Peter Greenleaf, President and CEO
No, I think the way you want to look at patient start forms because this is a clear example of it in the quarter is as general health and growth of our business, we need to continue to be pushing new patients into the system to effectively manage patients that may fall out of the system. If we had 100% compliance, we probably wouldn't worry about this as much, but as we continue to see compliance over time, we want to continue to drive patient start forms. The conversion now, we could – even if patient start forms were lower, like we saw in Q3, you can still achieve a financial metric as long as your patients convert and stay on drug. But I think you always got to be looking at that patient start form number because it is a general health of the business and sort of future growth metric for us.
Justin Kim, Analyst
Can you provide insights on physician behavior in terms of dosing of voclosporin as patients transition into treatment protocols beyond one year?

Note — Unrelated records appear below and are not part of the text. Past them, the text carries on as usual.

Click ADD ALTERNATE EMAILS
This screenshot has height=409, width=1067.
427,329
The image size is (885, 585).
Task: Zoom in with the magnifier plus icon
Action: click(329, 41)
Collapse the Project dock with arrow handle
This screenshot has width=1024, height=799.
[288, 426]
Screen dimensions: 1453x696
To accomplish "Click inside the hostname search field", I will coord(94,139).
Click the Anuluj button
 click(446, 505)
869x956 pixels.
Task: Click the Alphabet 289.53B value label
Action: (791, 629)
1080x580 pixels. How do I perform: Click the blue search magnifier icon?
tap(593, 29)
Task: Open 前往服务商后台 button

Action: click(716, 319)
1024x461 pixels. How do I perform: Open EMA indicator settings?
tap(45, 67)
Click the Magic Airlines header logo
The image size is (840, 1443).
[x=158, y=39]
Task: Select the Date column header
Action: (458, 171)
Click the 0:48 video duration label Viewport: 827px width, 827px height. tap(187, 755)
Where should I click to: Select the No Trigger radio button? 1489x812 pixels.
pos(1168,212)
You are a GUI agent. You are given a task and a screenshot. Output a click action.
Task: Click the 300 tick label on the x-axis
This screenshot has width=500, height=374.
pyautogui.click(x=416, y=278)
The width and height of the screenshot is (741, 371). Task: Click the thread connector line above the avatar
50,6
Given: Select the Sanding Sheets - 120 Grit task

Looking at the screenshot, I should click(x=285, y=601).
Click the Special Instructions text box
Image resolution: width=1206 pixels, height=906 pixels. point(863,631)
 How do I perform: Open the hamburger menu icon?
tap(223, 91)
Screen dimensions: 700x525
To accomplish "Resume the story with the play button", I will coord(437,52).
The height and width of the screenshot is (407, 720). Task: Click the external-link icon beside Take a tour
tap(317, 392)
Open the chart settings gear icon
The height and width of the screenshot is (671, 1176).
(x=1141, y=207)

Peter Greenleaf, President and CEO
Yes, as we've said, it's early, so it's really hard to deduce what the trend will be going forward. We are watching both physician behavior here and patient behavior. Remember this patient population is difficult and can be pretty notoriously uncompliant. So we are looking very closely, not only at physician prescribing behavior, but at persistency as it pertains to the patient and staying compliant on the drug. I just think we're not trying in any way to walk away from this question. I just think you need more than six to nine months’ worth of data to say anything about the persistency of your drug. But, over time, this is going to be one that we can talk about when you have a year's worth of data that's out there or more. And we, as we've said on previous calls, have every belief that we'll do that. So far, things have looked good, but I don't want to falsely report that compliance will be until I have a projectable number and that's time.
Operator, Operator
Ladies and gentlemen, we have reached the end of the question-and-answer session. I would like to turn the call back over to management for closing comments.
Peter Greenleaf, President and CEO
No further closing comments here. I want to thank everybody for their time and look forward to updating you in the months and quarters to come. Have a great day.
Operator, Operator
Thank you. This concludes today's teleconference. You may disconnect your lines at this time and thank you for your participation.